# Work required
Pick out every line in the records that contains the string "height" with the same capital and lowercase letters, and copy each of those lines in full.

# Given data
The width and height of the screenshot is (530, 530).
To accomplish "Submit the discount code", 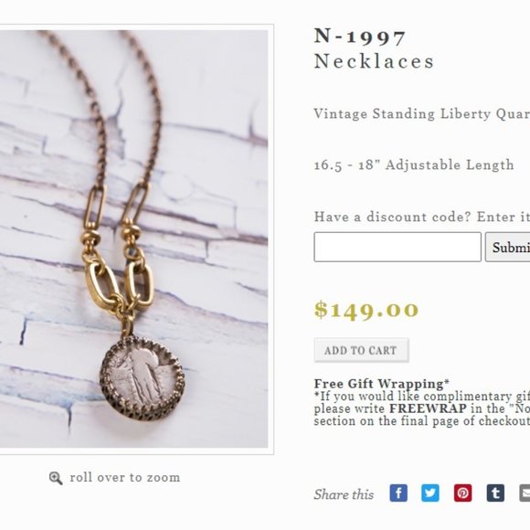I will pyautogui.click(x=508, y=247).
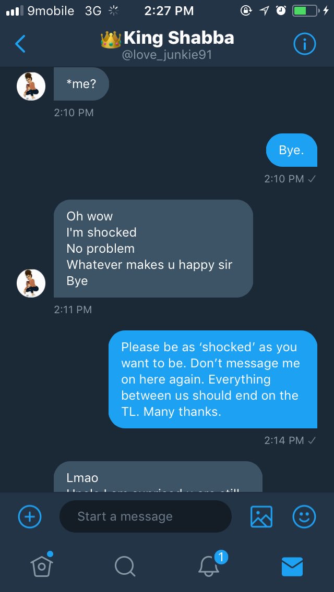Tap sender avatar beside '*me?' message
Image resolution: width=334 pixels, height=592 pixels.
(31, 86)
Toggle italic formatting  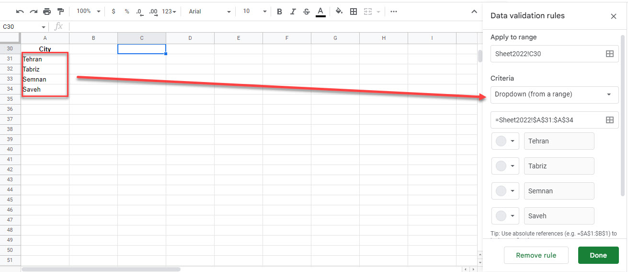click(x=293, y=11)
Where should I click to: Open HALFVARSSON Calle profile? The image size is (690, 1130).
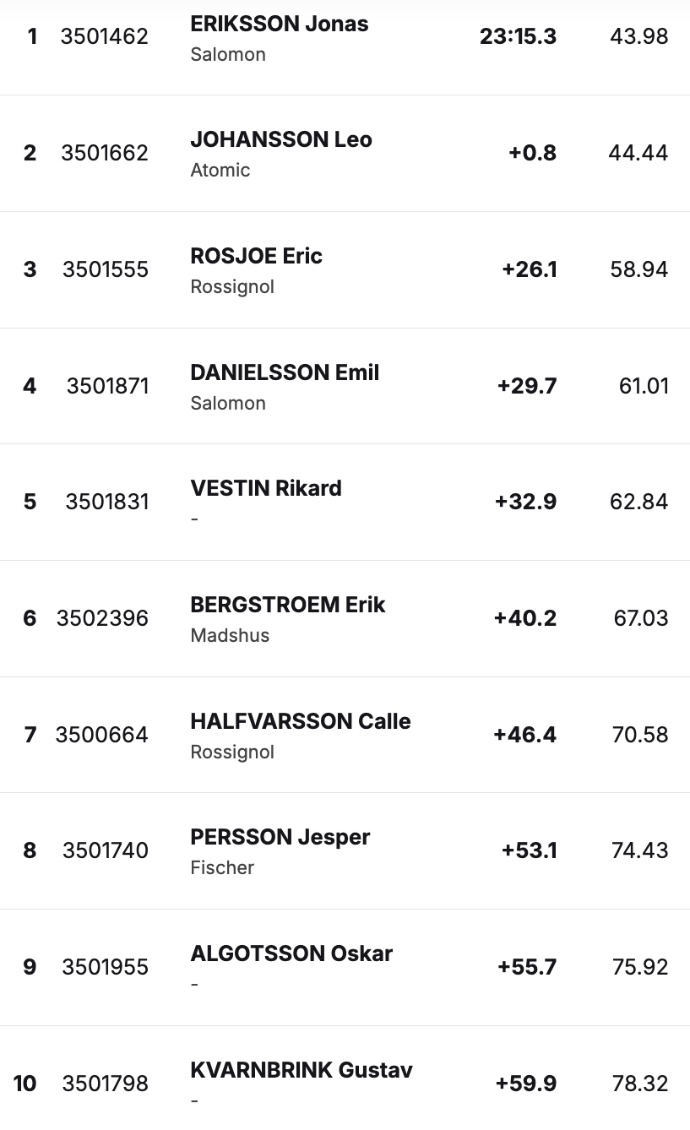301,721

# Task response
The width and height of the screenshot is (530, 530).
Image resolution: width=334 pixels, height=592 pixels.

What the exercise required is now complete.